Supplementary Materials
Data Availability Statement
Availability of the data underlying this publication will be determined later according to Bayer’s commitment to the EFPIA/PhRMA “Principles for responsible clinical trial data sharing”. This pertains to scope, time point, and process of data access. As such, Bayer commits to sharing upon request from qualified scientific and medical researchers patient-level clinical trial data, study-level clinical trial data, and protocols from clinical trials in patients for medicines and indications approved in the United States (US) and European Union (EU) as necessary for conducting legitimate research.
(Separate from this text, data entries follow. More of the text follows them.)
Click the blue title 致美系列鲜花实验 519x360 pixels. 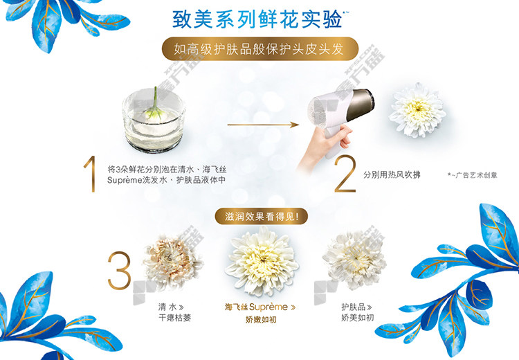(x=257, y=19)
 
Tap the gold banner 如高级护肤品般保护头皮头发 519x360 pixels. (x=260, y=48)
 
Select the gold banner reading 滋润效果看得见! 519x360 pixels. (x=262, y=217)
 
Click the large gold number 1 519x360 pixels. (x=91, y=174)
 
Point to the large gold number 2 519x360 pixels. (x=345, y=174)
This applies to data on new medicines and indications that have been approved by the EU and US regulatory agencies on or after January 01, 2014. Interested researchers can use www.clinicalstudydatarequest.com to request access to anonymized patient-level data and supporting documents from clinical studies to conduct further research that can help advance medical science or improve patient care. Information on the Bayer criteria for listing studies and other relevant information is provided in the Study sponsors section of the portal. Data access will be granted to anonymized patient-level data, protocols, and clinical study reports after approval by an independent scientific review panel. Bayer is not involved in the decisions made by the independent review panel. Bayer will take all necessary measures to ensure that patient privacy is safeguarded. The study protocol and statistical analysis plan can be accessed at ClinicalTrials.gov (Identifier: NCT02818998).